The new details of the general’s defiance and the tremors it set off are among a series of disclosures about the intrigue inside the Chinese military preceding the bloody crackdown in Beijing on June 3 and 4, 1989, some contained in army documents spirited out of China in recent years and others revealed in interviews with party insiders, former soldiers and other people directly involved in the events 25 years ago.
Contrary to rumors at the time, the documents show that army units did not fight one another. But they show that General Xu’s stand against the threatened use of lethal force fanned leaders’ fears that the military could be dragged into the political schisms and prompted party elders to mobilize a huge number of troops.
Even after a quarter-century, the night of bloodshed remains one of the most delicate subjects in Chinese politics, subjected to unrelenting attempts by the authorities to essentially erase it from history. Yet even now, new information is emerging that modifies the accepted understanding of that divisive event.
To head off any repeat of the protests, China has gone to extraordinary lengths to prevent people from recalling the massacre:
On the mainland, China's ruling Communist Party forbids citizens from discussing the movement. Hundreds perhaps thousands were killed on the evening of June 3 and during June 4,1989, when the same party sent army troops into central Beijing to quell protesters.
About fifty people have been detained in the past two months in a pre-anniversary crackdown that Chinese activists and human rights groups have called the most severe ever.

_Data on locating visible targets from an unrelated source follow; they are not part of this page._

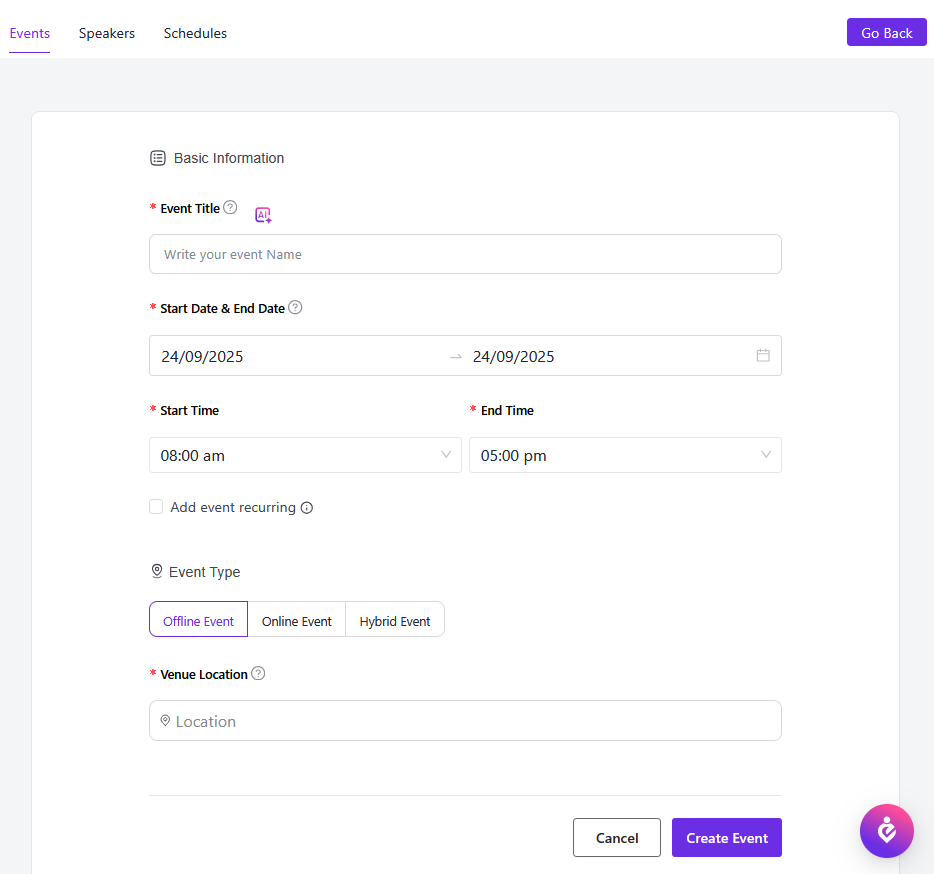The image size is (934, 874).
Task: Click the recurring event info icon
Action: pyautogui.click(x=307, y=508)
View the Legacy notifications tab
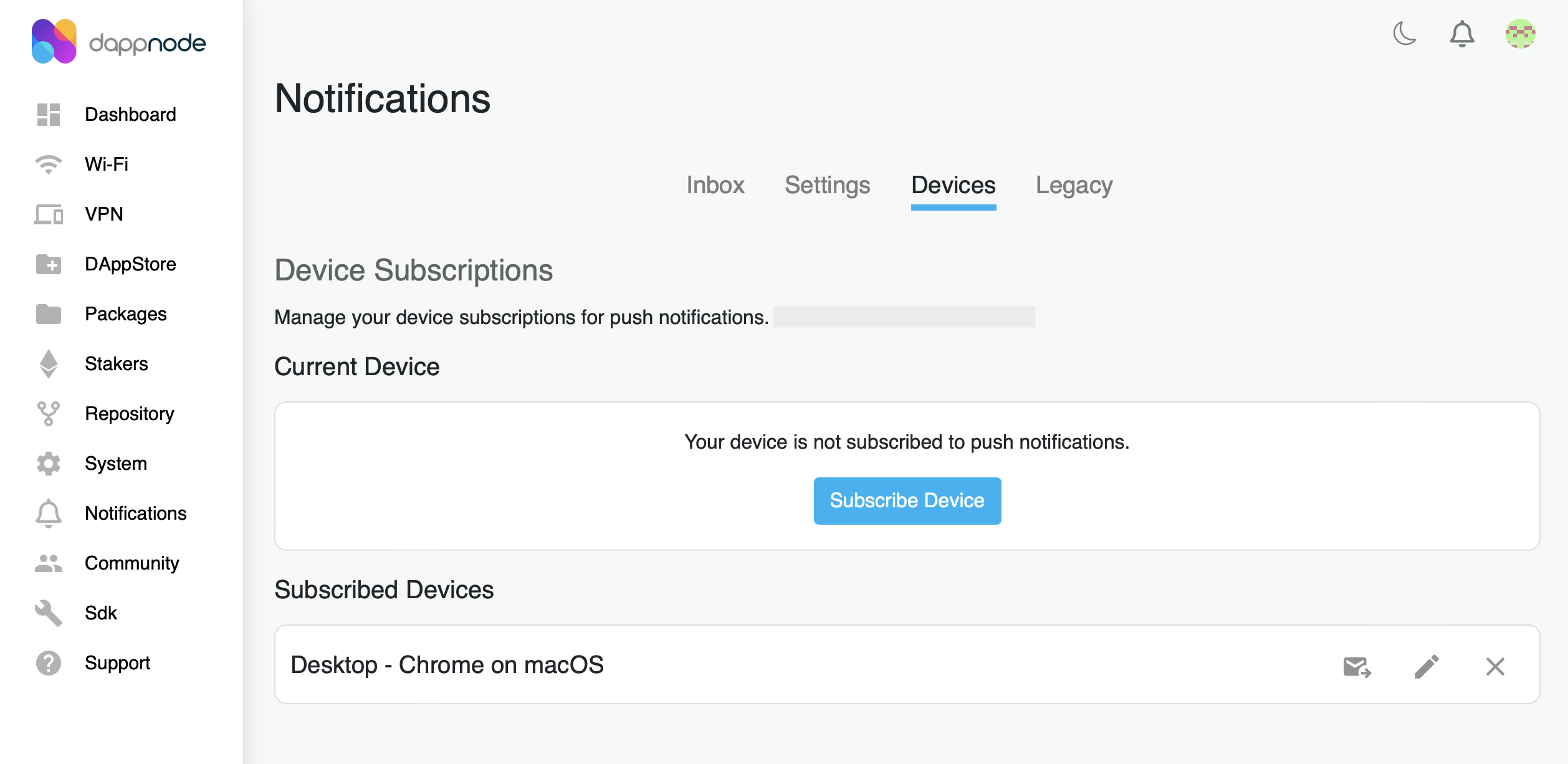 tap(1074, 185)
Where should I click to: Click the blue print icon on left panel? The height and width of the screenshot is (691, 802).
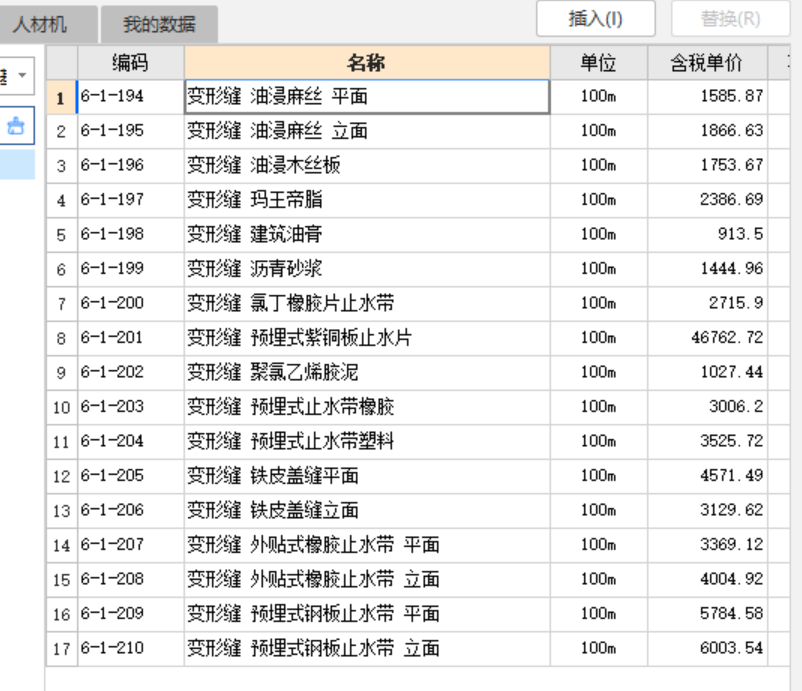[x=16, y=125]
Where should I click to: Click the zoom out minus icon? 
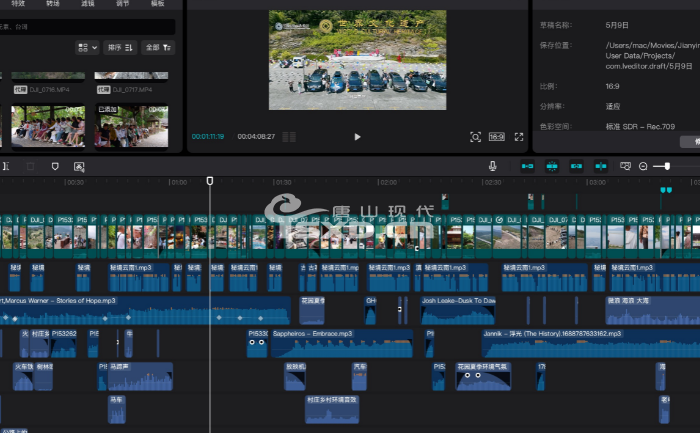pos(643,166)
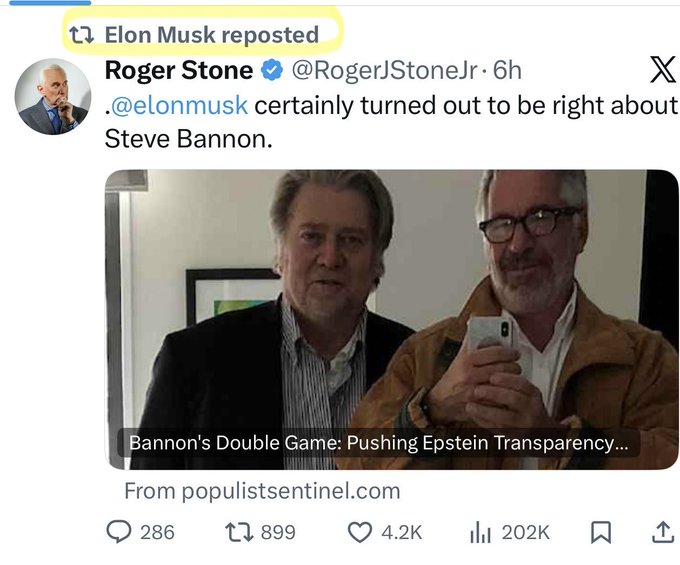Viewport: 680px width, 565px height.
Task: Click the Roger Stone display name
Action: coord(180,71)
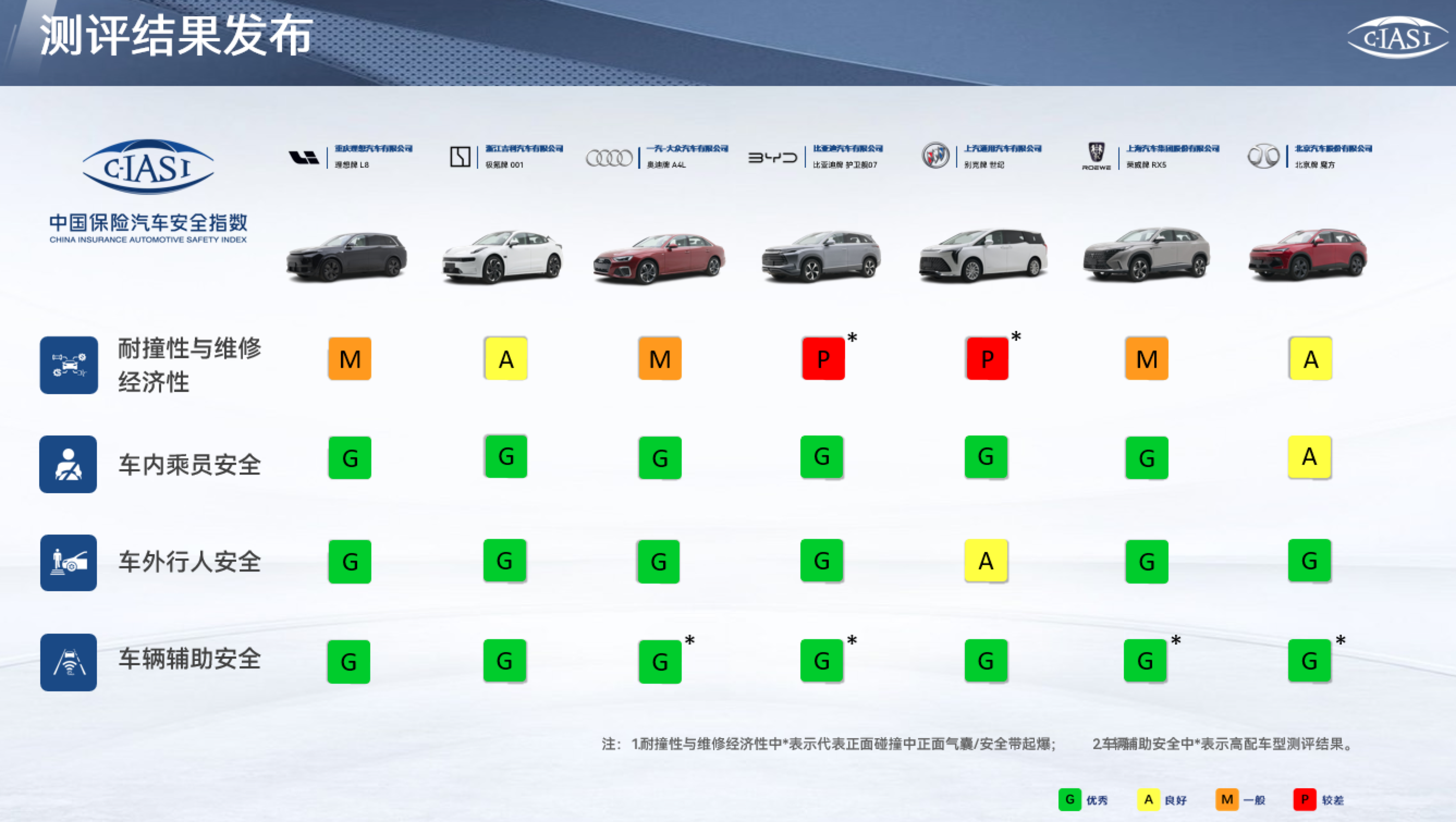
Task: Click the crashworthiness and repair economy icon
Action: pos(69,365)
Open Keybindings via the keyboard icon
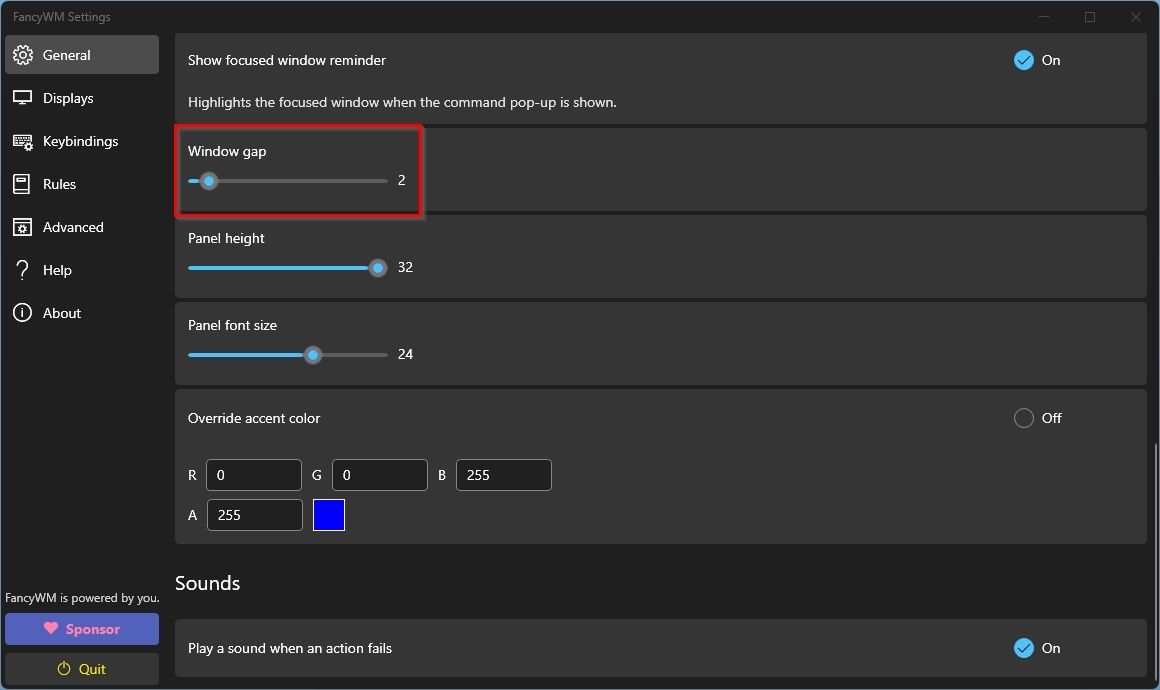The image size is (1160, 690). click(22, 141)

As usual, China's state-run media all but ignored this highly sensitive date, while the censor's trigger finger was busy Wednesday blacking out television screens showing CNN and BBC whenever the foreign broadcasters aired segments on Tiananmen.
The White House urged China to account for the victims of the June 4, 1989 crackdown, in a statement Wednesday supporting "the basic freedoms the protesters at Tiananmen Square sought." In response, Chinese Foreign Ministry spokesman Hong Lei asked the U.S. to "stop making irresponsible remarks related to issues of China's internal affairs."
At a regular briefing Wednesday, Hong said China had reached a conclusion a long time ago about the "political turmoil" in the late 1980s. With familiar phrases, he reiterated the official view that China's chosen path of "socialism with Chinese characteristics" has delivered great economic and social achievements.
At the square, and all roads leading to it, larger than normal numbers of armed police, SWAT teams, and plain-clothed security personnel screened and monitored all pedestrians wanting to visit the square, which remained open Wednesday. Some 850,000 security "volunteers", mostly seniors with red armbands, watched over Beijing's roads and alley-ways, according to the Legal Evening News.
It's hard to forget what happened that night and early morning in Tiananmen Square. To help us recall, Policy Mic has published 13 photos of the demonstrations that recall the optimism, the determination, the courage, and the terror of those days - including one of the most iconic photos of the 20th century:
China is hardly more free today than it was in 1989. The Communist party still rules with an iron fist, controlling the media, the internet, and all other forms of communication. Inequality is a far greater problem in China than it is here, with 70% of the population still living in rural villages, relatively untouched by the modern world.
Someday, there will be another Tiananmen. And at that time, the Communist party is likely to come crashing down, finally overthrown by a people too long living restlessly under its yoke.